The Lakeland web design process is one that is made up of many smaller steps to get right. This is something that web designers have to get through to their clients because many of them have the idea that making a website design is as simple as clobbering images and colors together according to their specifications.

In reality, the creation of website design involves many steps that each have to be taken seriously, from the concept and planning stage, where the client’s goals and objectives for the website need to be taken into consideration, to the content creation stage, which is crucial to the online marketing of the website as a whole.

One of the important stages for the Lakeland web design process is the wireframing and prototyping stage, and these are often interchanged with each other. For the benefit of your website and its design, here is a general rundown of what you can expect for the wireframe and prototype of your website’s design.


We’re going to be talking about wireframing first. So what is a wireframe? In simple terms, a wireframe is the first visual representation of your website’s design. It does not look like much, as the different elements of your site’s pages are made up of squares and basic shapes.

However, this is important because this is the first stage of determining where all of the parts of your website are going to go. The website’s wireframe is usually done on paper, but there are now plenty of tools that allow you to create wireframes digitally.
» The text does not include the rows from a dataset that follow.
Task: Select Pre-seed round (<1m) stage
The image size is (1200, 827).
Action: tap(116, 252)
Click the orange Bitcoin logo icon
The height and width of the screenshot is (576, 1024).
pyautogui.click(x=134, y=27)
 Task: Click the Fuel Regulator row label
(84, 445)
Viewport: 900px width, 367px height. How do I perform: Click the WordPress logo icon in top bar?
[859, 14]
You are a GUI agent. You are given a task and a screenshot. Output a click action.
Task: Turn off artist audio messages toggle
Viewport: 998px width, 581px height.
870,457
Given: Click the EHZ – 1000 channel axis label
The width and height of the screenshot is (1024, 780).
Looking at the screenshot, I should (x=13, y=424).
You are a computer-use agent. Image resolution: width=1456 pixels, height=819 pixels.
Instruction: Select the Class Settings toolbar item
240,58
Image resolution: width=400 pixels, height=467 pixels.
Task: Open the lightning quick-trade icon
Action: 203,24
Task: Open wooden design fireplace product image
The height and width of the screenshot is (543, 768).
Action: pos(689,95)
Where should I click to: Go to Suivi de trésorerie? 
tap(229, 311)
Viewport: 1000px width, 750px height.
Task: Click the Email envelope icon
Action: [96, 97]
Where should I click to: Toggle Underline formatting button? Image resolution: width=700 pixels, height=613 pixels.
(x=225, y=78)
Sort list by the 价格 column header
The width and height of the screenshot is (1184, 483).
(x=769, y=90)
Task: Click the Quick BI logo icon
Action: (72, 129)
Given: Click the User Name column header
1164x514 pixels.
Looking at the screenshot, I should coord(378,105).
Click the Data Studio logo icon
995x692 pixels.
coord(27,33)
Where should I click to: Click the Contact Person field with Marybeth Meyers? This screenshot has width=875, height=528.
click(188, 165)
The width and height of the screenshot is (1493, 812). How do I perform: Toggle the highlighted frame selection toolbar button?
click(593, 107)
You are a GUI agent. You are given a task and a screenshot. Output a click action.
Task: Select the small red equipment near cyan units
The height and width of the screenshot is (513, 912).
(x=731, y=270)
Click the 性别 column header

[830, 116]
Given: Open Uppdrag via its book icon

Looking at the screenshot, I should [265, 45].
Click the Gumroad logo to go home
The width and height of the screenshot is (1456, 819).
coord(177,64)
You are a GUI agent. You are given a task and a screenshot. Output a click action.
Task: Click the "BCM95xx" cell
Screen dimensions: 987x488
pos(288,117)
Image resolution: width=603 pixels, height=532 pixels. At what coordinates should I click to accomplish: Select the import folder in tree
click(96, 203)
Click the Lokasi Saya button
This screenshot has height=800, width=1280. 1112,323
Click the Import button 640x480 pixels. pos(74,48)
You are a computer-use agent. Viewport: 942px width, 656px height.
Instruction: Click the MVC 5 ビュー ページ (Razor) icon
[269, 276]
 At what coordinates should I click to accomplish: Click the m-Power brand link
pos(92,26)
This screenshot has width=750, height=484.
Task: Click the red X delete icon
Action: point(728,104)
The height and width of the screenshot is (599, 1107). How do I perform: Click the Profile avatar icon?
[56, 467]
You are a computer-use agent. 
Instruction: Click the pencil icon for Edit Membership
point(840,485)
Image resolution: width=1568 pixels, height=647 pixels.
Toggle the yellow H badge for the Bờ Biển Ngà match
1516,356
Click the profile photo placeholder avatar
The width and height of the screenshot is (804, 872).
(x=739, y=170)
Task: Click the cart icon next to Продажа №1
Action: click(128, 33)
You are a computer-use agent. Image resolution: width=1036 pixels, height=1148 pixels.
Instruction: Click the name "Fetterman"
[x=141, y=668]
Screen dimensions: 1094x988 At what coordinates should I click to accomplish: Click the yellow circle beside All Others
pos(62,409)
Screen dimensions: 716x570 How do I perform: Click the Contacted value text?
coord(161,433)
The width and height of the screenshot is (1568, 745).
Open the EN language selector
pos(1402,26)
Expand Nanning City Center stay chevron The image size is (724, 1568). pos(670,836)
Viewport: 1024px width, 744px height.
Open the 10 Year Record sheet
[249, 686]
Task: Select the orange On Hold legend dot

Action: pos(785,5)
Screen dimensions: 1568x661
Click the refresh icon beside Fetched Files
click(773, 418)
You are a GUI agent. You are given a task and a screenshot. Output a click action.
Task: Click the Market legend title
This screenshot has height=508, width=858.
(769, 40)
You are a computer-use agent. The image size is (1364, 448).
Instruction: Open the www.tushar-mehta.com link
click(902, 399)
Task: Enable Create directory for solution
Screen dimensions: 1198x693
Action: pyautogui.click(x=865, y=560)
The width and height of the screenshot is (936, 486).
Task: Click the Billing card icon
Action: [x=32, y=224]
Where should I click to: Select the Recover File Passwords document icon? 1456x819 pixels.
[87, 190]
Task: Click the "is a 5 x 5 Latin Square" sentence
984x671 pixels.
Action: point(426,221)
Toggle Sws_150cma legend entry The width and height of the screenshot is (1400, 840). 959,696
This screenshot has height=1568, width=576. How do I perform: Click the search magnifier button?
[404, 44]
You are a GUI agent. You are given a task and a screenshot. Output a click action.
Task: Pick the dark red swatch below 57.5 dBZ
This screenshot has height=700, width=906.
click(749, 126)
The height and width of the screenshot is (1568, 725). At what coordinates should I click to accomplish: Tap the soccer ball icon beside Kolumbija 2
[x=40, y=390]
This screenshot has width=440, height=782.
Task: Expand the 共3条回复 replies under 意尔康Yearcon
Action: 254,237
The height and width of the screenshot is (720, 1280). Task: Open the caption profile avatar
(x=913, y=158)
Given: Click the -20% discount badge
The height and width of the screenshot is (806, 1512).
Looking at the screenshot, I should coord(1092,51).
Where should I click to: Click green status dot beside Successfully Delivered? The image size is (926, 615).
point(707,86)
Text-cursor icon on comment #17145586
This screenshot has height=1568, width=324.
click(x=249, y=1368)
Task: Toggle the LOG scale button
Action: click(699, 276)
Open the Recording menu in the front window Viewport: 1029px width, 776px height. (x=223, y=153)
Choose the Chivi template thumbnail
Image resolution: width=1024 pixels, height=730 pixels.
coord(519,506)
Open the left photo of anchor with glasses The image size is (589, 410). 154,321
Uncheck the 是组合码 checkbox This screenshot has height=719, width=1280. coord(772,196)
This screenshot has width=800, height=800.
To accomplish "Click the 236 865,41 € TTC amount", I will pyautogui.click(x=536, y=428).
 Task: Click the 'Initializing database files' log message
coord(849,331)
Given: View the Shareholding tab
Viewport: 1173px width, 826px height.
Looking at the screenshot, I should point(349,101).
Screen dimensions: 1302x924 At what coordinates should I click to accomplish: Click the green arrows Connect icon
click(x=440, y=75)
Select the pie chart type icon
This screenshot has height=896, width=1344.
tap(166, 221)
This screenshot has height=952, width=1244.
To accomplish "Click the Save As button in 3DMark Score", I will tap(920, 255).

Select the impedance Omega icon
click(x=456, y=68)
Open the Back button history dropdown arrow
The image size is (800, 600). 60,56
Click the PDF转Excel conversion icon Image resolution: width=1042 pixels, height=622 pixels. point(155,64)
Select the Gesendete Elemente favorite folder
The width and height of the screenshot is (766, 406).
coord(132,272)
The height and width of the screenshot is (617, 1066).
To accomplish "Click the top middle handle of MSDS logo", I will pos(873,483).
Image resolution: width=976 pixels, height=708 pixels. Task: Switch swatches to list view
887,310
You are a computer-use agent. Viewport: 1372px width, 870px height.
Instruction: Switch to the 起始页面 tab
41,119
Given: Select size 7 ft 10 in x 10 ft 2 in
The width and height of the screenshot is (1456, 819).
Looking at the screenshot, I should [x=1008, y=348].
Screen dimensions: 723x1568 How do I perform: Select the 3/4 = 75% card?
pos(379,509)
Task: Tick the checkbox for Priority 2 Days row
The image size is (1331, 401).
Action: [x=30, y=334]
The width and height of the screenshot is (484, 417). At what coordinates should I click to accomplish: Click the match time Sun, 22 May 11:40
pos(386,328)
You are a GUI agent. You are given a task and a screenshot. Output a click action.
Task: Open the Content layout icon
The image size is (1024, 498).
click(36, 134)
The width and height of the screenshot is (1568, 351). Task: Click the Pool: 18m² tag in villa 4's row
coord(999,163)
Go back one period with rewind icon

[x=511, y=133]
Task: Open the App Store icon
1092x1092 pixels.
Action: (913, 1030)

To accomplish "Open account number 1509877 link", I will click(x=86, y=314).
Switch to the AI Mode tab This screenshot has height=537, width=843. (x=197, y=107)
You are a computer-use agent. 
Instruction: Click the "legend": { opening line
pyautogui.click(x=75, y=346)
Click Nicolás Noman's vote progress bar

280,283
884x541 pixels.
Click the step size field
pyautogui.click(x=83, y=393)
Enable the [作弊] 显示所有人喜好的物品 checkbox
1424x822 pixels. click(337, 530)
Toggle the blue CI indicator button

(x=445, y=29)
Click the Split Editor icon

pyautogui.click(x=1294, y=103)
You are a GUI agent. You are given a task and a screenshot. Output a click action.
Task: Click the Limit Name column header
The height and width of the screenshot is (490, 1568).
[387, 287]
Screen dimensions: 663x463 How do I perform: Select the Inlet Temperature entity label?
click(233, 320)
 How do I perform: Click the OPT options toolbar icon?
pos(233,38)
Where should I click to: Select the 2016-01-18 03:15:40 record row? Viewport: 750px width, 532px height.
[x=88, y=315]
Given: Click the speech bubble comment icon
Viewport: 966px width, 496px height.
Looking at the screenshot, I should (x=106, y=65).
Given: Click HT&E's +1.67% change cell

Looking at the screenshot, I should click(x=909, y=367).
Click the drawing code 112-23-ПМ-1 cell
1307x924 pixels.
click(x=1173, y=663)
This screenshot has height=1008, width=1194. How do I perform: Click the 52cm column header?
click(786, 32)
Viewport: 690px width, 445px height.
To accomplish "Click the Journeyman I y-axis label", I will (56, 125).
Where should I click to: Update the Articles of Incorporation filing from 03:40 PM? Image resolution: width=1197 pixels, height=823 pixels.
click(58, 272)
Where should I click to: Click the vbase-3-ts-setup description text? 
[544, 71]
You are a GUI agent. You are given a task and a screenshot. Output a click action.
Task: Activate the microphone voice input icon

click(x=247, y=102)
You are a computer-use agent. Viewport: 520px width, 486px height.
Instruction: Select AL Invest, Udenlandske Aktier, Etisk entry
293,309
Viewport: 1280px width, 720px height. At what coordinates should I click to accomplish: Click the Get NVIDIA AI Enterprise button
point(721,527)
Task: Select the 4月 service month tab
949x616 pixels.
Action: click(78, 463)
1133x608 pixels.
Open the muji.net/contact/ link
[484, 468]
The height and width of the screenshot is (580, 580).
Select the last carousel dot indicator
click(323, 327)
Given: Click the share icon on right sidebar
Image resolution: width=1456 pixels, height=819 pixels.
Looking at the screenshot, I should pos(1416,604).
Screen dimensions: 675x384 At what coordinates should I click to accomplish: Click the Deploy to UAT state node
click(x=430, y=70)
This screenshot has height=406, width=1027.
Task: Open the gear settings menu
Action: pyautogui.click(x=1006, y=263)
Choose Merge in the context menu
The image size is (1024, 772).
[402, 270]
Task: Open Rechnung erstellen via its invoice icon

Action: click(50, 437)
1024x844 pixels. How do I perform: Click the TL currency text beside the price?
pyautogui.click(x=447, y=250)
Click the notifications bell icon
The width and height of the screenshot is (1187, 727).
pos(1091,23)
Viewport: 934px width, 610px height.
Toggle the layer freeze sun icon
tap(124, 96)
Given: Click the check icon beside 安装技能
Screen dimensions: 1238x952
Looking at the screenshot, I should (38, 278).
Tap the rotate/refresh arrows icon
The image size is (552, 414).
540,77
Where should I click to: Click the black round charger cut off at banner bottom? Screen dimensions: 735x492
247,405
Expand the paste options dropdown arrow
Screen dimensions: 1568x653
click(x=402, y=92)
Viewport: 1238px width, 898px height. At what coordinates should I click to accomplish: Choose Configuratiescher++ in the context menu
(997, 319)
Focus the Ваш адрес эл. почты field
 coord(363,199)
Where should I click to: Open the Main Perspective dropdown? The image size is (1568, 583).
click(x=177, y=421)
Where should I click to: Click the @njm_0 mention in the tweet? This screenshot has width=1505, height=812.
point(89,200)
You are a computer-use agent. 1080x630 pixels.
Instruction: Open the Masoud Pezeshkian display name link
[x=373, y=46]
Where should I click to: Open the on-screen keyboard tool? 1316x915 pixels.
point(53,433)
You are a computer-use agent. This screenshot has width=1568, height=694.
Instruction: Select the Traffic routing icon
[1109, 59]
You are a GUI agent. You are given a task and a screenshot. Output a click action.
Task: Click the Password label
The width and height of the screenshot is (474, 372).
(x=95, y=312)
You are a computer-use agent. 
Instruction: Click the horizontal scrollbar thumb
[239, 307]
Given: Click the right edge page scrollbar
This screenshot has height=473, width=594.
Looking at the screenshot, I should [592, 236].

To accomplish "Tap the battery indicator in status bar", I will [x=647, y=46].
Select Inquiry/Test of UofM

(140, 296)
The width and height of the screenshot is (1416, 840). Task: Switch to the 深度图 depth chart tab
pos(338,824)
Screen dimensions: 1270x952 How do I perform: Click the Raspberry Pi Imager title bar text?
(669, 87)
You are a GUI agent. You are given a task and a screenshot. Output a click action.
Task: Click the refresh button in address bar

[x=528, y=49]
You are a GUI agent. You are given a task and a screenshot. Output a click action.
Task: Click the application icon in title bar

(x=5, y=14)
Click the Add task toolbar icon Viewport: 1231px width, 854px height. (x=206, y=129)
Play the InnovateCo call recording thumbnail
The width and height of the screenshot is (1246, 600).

In comparison, what is the prototype of your Lakeland web design? The prototyping stage comes after the wireframe. While the wireframe is the first visual representation of your website, the prototype is the first working one. The prototype is the first chance of testing out the different features that your website is going to have.

It’s important to understand that features that are found on your website are not easily implemented with minimal issues. These have to be tested repeatedly to make sure that it works for your website’s needs. This is where the prototype comes in. It is not the final version of your website’s design, rather, this is a close approximation of the version that your target audience will be using.

Both of these stages are important to the overall web design process because of its role in the progress of the web design project. Because of this, you should never overlook these stages in the creation of your website design.